Our study showed the antibiotic-resistant bacteria problems in hospital setting which are also reported by some studies [38, 39]. This situation is alarming when considering the quality and quantity of antibiotics prescriptions in most hospitals. Hospital surveillance in Surabaya conducted in 2012 demonstrated that 30.6% of antibiotics were administered without indications supported by susceptibility tests [40]. Thus, the prescription of antibiotics continues to become a formidable challenge in the world, including Indonesia. In the Netherlands, where antibiotic usage and antibiotic resistant bacteria are low, the antibiotics prescription protocols are not optimal as reported by van der Meer [41]. They reported that 15% of antibiotic therapy in surgical and internal medicine wards was not adequate [41].

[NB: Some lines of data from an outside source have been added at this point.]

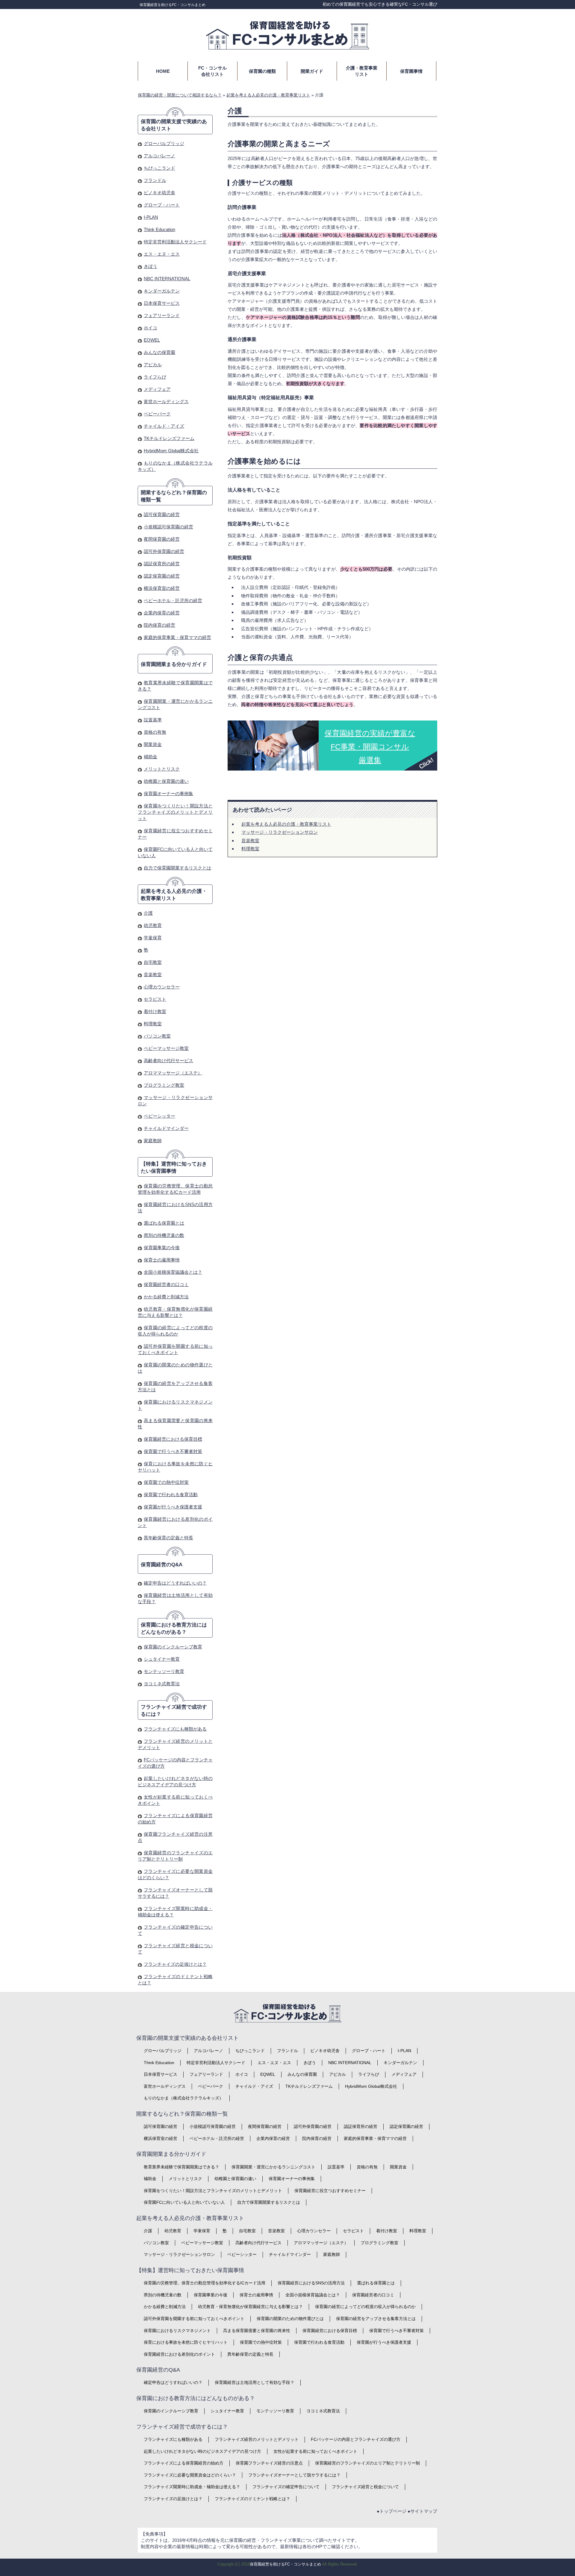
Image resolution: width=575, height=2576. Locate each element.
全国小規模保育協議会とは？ (173, 1272)
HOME (163, 71)
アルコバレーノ (159, 155)
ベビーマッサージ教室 (166, 1048)
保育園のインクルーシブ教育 (173, 1646)
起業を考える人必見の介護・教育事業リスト (286, 824)
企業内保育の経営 (162, 612)
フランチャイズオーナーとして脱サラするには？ (294, 2475)
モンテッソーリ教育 (164, 1671)
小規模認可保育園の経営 (168, 526)
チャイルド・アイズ (164, 426)
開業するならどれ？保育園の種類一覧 (174, 496)
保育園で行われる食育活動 (171, 1494)
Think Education (159, 229)
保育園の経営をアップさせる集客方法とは (376, 2318)
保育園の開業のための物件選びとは (290, 2318)
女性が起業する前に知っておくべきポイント (315, 2451)
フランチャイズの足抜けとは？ (175, 1964)
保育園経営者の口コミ (166, 1284)
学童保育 (153, 937)
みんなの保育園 (159, 352)
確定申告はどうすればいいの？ (175, 1582)
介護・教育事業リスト (361, 71)
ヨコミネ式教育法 (162, 1683)
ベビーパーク (157, 413)
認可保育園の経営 (162, 514)
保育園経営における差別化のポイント (179, 2354)
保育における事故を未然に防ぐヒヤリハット (186, 2342)
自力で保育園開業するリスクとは (177, 867)
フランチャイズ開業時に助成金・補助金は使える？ (192, 2486)
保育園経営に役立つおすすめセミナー (330, 2190)
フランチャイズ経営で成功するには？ (174, 1710)
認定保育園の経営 (162, 575)
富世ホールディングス (166, 401)
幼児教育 (153, 925)
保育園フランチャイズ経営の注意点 (269, 2463)
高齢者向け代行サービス (168, 1060)
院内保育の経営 (159, 625)
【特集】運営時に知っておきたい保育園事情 (174, 1167)
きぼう (150, 266)
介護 (148, 913)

Resistance mediated by ESBLs consists of penicillins, cephalosporins (including third-generation cephalosporins) and aztreonam. Dumaru et al. [42] performed a study to identify biofilm formation by Gram-negative bacteria and figured out their antibiograms along with the detection of ESBLs and Metallo-beta-lactamases (MBLs) production. There was a statistically significant association between MBL and biofilm production. However, the association between ESBL and biofilm production was not significant [42].

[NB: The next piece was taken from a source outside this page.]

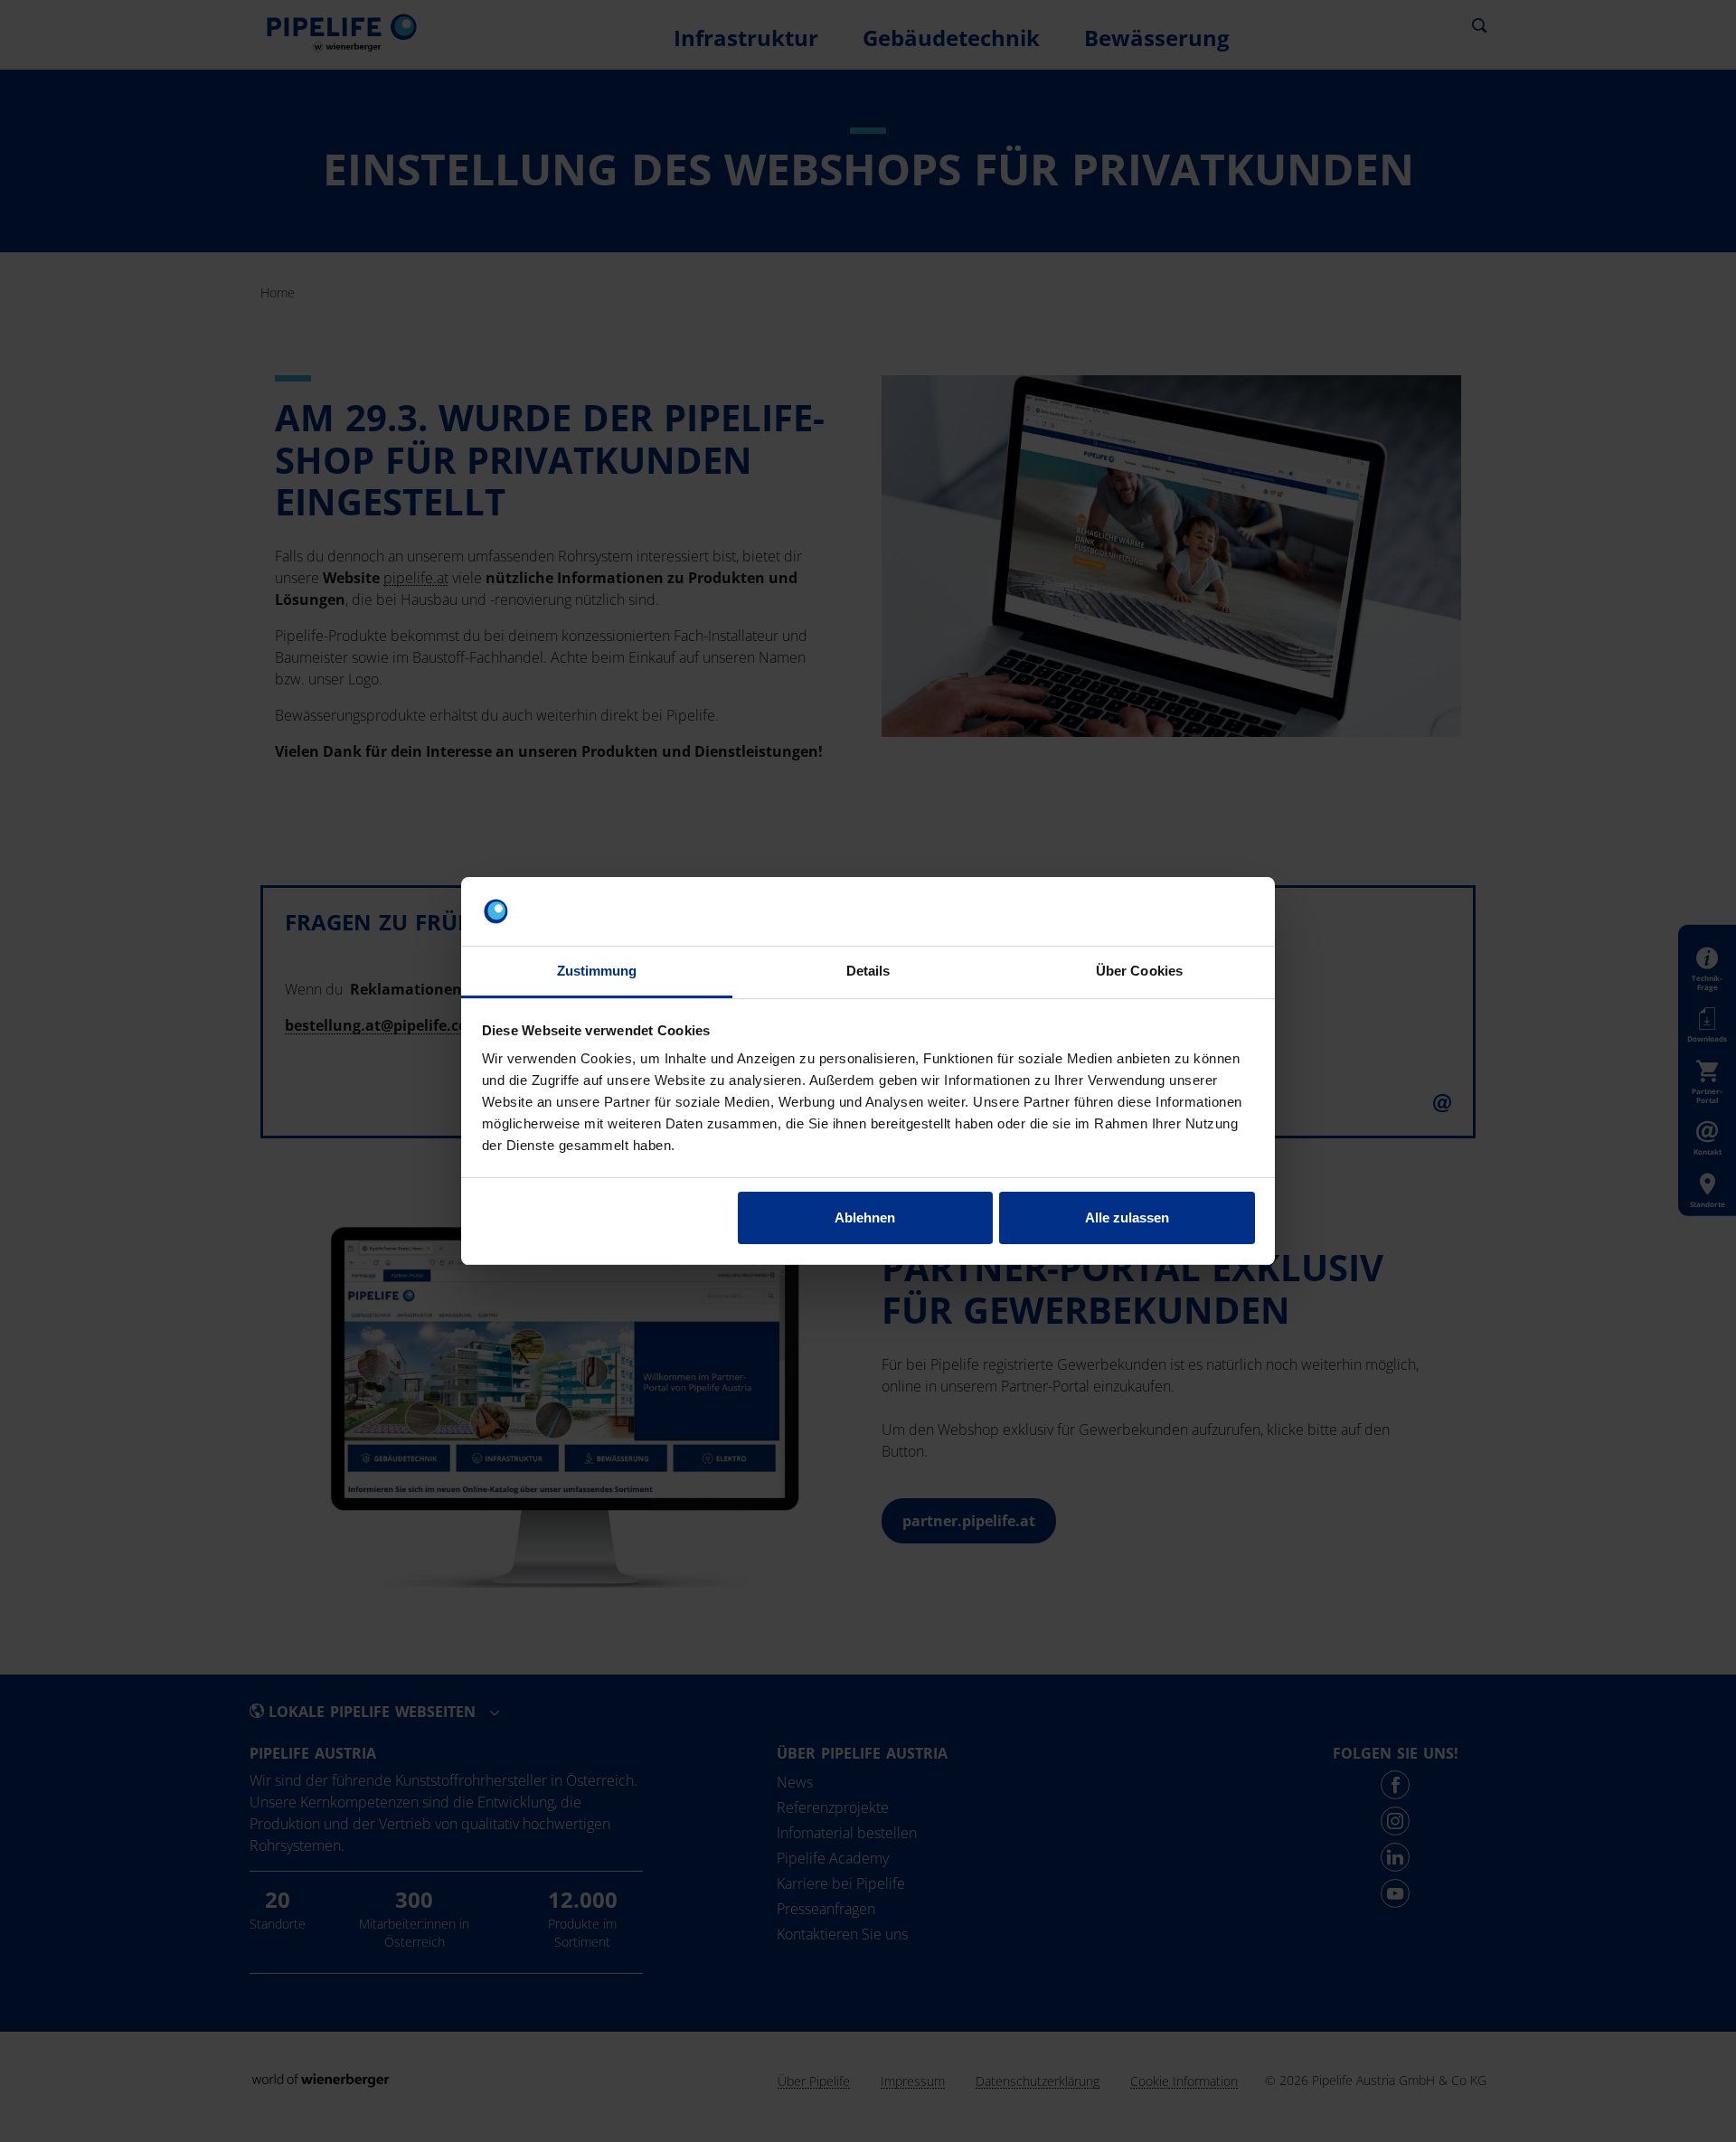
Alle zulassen (1127, 1217)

The major cause of inappropriate antibiotic prescribing is due to a lack of education about infection and antibiotic usage. One of the most relevant steps in antibiotic prescribing is an adjustment of initial antibiotic therapy based on the clinical microbiology result [43]. Therefore, it is essential to perform antibiotic susceptibility testing. Collecting clinical samples before antibiotic administration is also a critical point. Many physicians who prescribe antibiotics do not completely understand if their inappropriate prescriptions can have an impact on bacterial resistance development. Adjusting the initial antimicrobial therapy based on the clinical microbiology result will diminish the selection pressure to the microorganism in hospital-based infections. Thus, it is of paramount importance for each hospital to have an antibiotic guidance or stewardship program for all pharmacists and the physicians based on the most accurate microbiological data. In conjunction with this guidance, a continuous effort in hospital surveillance, infection control, and clinical audits must be conducted to fight against the rapid development of antibiotic-resistant pathogens [43].

Conclusions

Most of the K. pneumoniae isolates showed resistance to a wide range of antibiotics. Most of these were also shown to be biofilm producers of various capacities. Global efforts should be intensified to prevent the spread of multi-drug resistant bacteria and eliminate the hospital-born microbes that are causing a dramatic rise in mortality.